Urban Studies Theorist Richard Florida

The First Thing I Do in a New City Is Take a Nap

Urban Studies Theorist Richard Florida | Zocalo Public Square • Arizona State University • Smithsonian

Photo by Daria Malysheva.

Richard Florida is an urban studies theorist, the co-founder of CityLab, a senior editor at the Atlantic, and a professor at the University of Toronto. Before serving as a panelist on the April event “How Do Our Cities Prepare for the Post-Apocalypse?,” part of the Zócalo/University of Toronto The World We Want series, he talked in the green room about the pain of writing, the best thing about Canadians, and the first “serious art” he ever bought.

Q:

What’s your morning routine?


A:

Fail to get out of bed miserably. My incredibly sweet wife gives me a cup of black coffee. And then I usually have two kids on me watching Peppa Pig. After I watch a little Peppa Pig, I sit somewhere, typically on the sofa in the family room, and I put my laptop on a pillow. I check email and Twitter, but if I have something to write, within 15 minutes, I start.


Q:

What has been your biggest quarantine guilty pleasure?


A:

Bicycling. I’m a pretty good road cyclist, but I’ve gotten better because I lost weight. In the summer and fall it was in the ravines in Toronto; now it’s been more Peloton.


Q:

Do you have a pet peeve about urbanist rhetoric?


A:

All of it. Never use rhetoric; talk in plain language. The biggest compliment I get is: “You speak and write in ways normal people can understand. You make things clear.” My dad had a seventh-grade education, and my mom was a high school graduate. The way I saw it is that if my parents couldn’t understand me, then I wasn’t making sense. “Gentrification” might be the biggest highfalutin term I would use.


Q:

Of everything hanging on your walls, what’s your favorite piece?


A:

Oh, we have so much art, it’s really hard.
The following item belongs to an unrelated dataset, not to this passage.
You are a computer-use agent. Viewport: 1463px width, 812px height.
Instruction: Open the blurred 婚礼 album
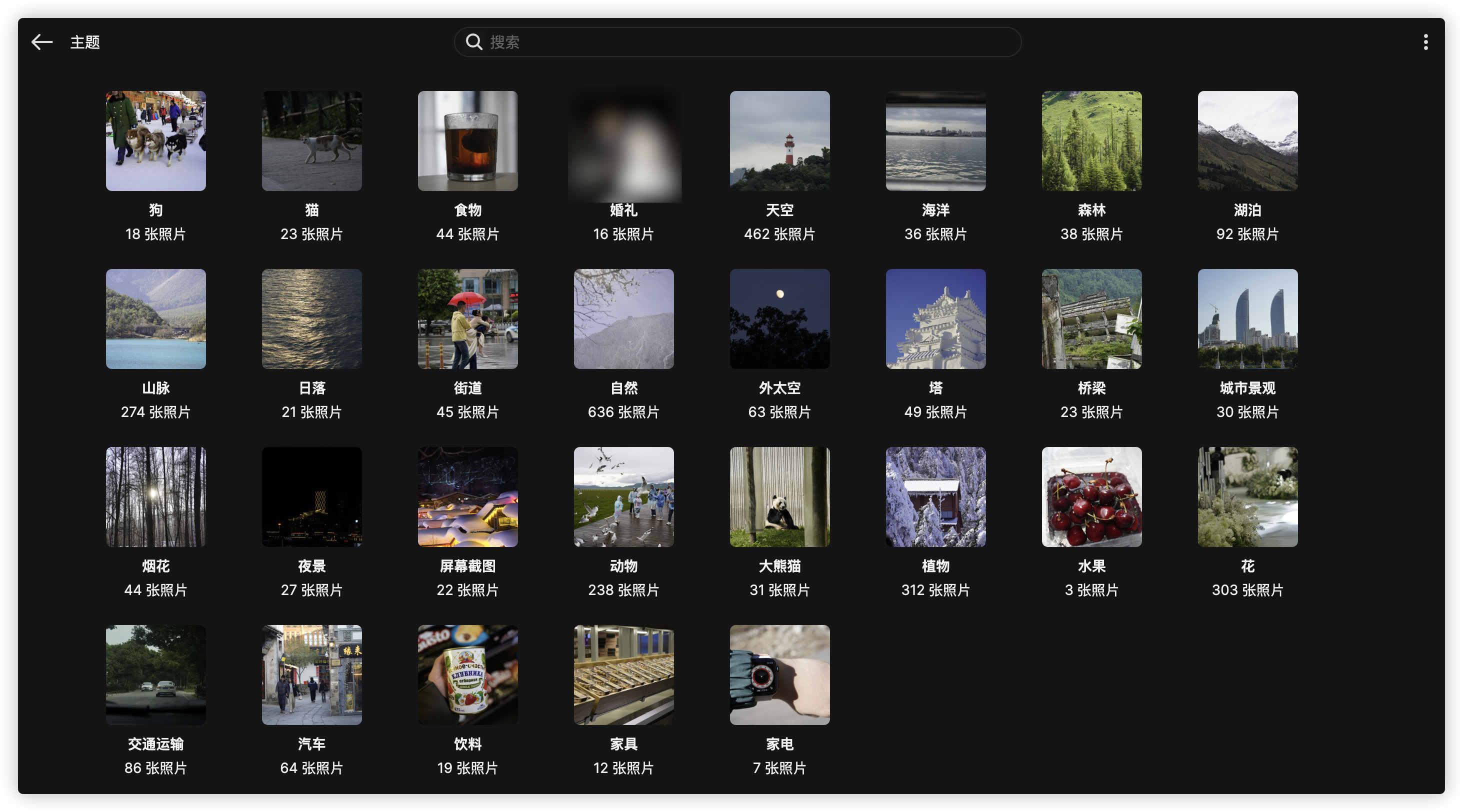[624, 141]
I have a neon representation of a book cover of famous philosophers like Marx, Hegel, and it’s really cool. I think that’s the first serious art I ever bought.


Q:

You’ve written nearly a dozen books. How do you celebrate finishing a manuscript?


A:

You don’t celebrate—you can’t—because writing is so horrible. You’re just thrilled to be done with it, and you don’t want to think about it ever again. And you forget how painful it is to write, and I think that’s why you do it again. It’s lonely, it’s terrible, and it’s obsessive. You have to have, at some point, the whole book in your head when you’re writing. And you just live with it for whatever it takes—three months to two years, depending on what project it is. It crowds out every other part of your life.


Q:

Do you have a hidden talent?


A:

I don’t know if it’s hidden. In my mind, I was supposed to be a blues rock guitar player on the order of Eric Clapton or Jimi Hendrix or Jeff Beck or Jimmy Page. I haven’t been a musician for decades. I took my guitar out for the first time this year, and tried to play “Twinkle, Twinkle, Little Star” to my kids. But I still think of myself principally as a guitar player. I’m still much more obsessed and in tune with that side of myself than I am as a writer. It’s what I did from when I was 7 years old until I was in graduate school.


Q:

If you could time travel to any year, past or future, which would you choose?


A:

1968. It was such a year of incredible music and cultural explosion and disruption; it’s really the pivot point for all the changes in our current society. I’d like to go back there as an adult and see what it really felt like.


Q:

What’s the first thing you do when you visit a new city?


A:

Take a nap. [Laughs.] Then I drink like three espressos. And then, I don’t try to explore on my own. I try to find somebody to show me the city.


Q:

What stereotype about Canadians is actually true?


A:

That Canadians are nice. My best friends in the world are all people I’ve met in Toronto. That tells me something: They’re not just nice—that’s the glib, surface-level [stereotype]—Canadians invest in other people. They make real friendships and invest in other people. I’ve never seen anything else like this. My sample is Torontonians.